Bärbel lässt sich gern bewundern, und hält aus verständlichen Gründen streng geheim, dass sie sich seit einiger Zeit mit totaler Haarlosigkeit abzufinden hat und darunter leidet. Bekannt ist ihr Bekümmernis ausschließlich den Sachbearbeitern ihrer gesetzlichen Krankenkasse. Diese finanzierten der äußerst attraktiven Ex-Blondine jährlich eine Echthaar-Perücke aus blondem Menschenhaar europäischen Ursprungs. In Folge von Sparmaßnahmen verfinsterte sich Helgas Frisurenhimmel, denn plötzlich sollte sie sich mit Zweitfrisuren aus asiatischem Menschenhaar bescheiden. Der deutliche Unterschied im Preis von europäischem zu asiatischem Haar von immerhin 1.100 Euro regte den Sparwillen der Krankenkasse.
Diese schnöde Überlegungen ließ sich die von Mutter Natur in ihrer Attraktivität derart gebeutelte Versicherte nicht bieten. Denn als blonde Beauty wollte sie sich einfach nicht vorstellen, sich übergangslos mit einem schwarzen indischen oder indonesischen Pagenkopf zu präsentieren. Beruhigenden Erklärungen ihres Perückendesigners
über Bleichtechnik und Blondierungsmöglichkeiten schlug sie panisch in den Wind und verklagte ihre Krankenkasse auf Zahlung von handgeknüpften Zweitfrisuren aus blondem "Euro-Haar".
Ob sich die zuständigen Juristen des Kasseler Bundessozialgerichtes zur Urteilsverkündung überwiegend glatzköpfig präsentierten, ist nicht überliefert. Jedenfalls lobten sie den Sparwillen der Krankenkasse und sprachen der Klägerin das Recht ab, generell handgeknüpfte Blondhaarperücken aus Euro-Haar zu beanspruchen. Experten lassen wissen, dass durch das durch spezielle Behandlung asiatisches Haar feiner und filzfrei würde und von europäischem Echthaar nur durch Spezialisten zu unterscheiden sei. Bärbel B. hat zwar angekündigt, das Urteil zu akzeptieren.
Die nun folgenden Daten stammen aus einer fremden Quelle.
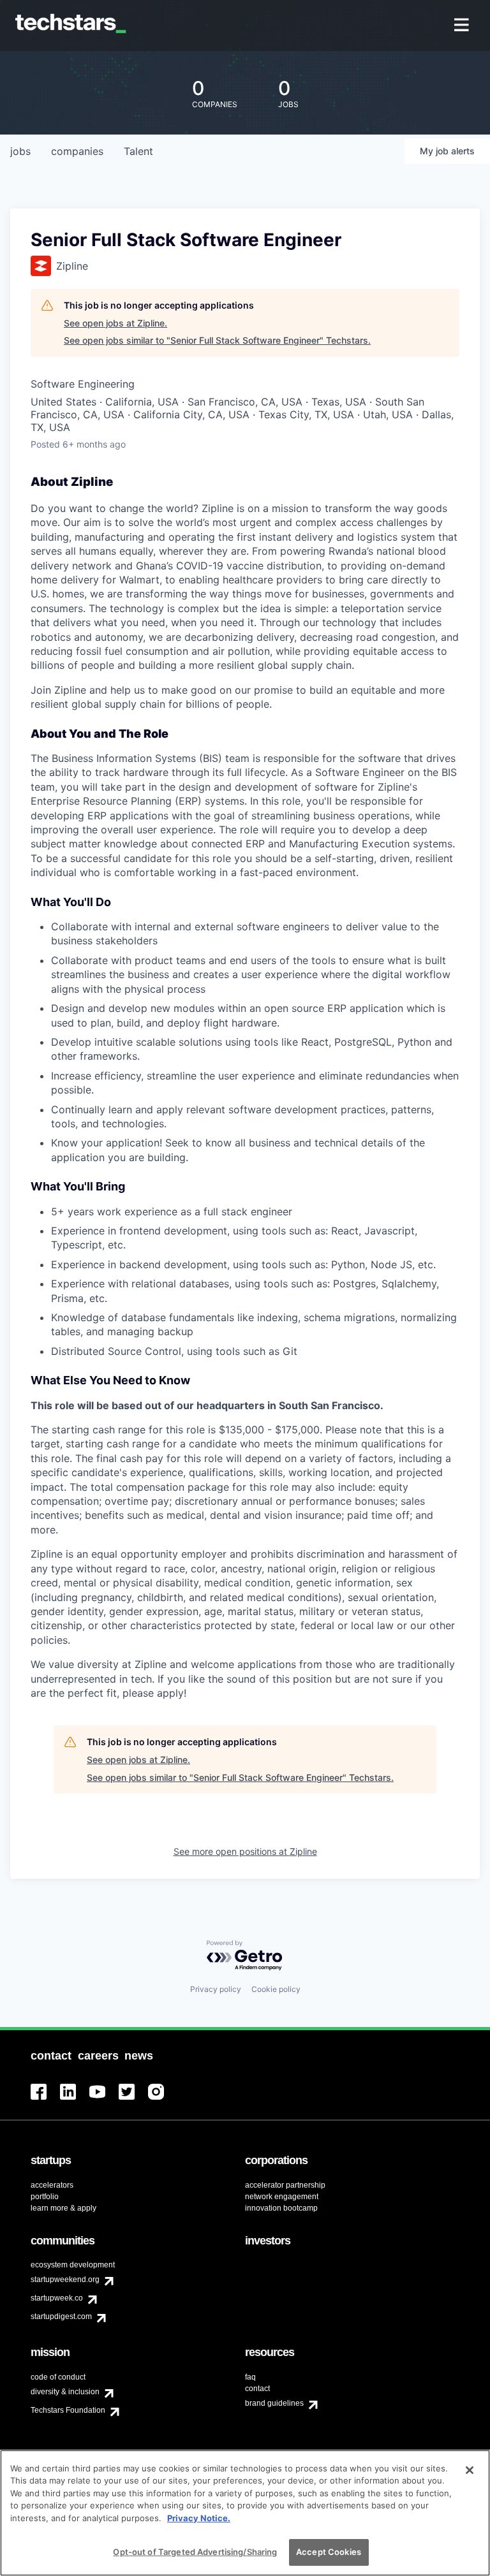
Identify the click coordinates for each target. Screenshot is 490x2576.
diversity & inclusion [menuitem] (65, 2391)
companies (77, 151)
Der nächste Streit ist allerdings schon vorprogrammiert:
Sollte nämlich die attraktive Asia-Haar-Blondine mit fortschreitender Reife zu graumelierter Haarpracht neigen, bietet sich der tibetanische Büffel, das Yak, als Zweithaar-Grundstoff-Lieferant an. Dessen Schweif- [15 bis 75 cm] und Bauchhaare [15 bis 35 cm] verwenden Profis als Mischwerk für Weiß- oder Graumelierungen. Für Verfechter des Partnerlooks ist das Fell auch für Herren als Bart verwendbar, Maskenbildner loben die Qualität für Rokoko- und Theaterperücken. Krisenstimmung herrscht jetzt auch vor Helgas Badezimmer-Spiegel: Sie prüft die Qualität von Synthetik-Haar an kleinen amerikanischen Püppchen mit blonder Löwenmähne durch rituelles Ausreißen ...
Ähnlichkeiten mit aktuellen oder vergangenen Rechtsfällen sind nicht nur möglich, sondern ausdrücklich beabsichtigt.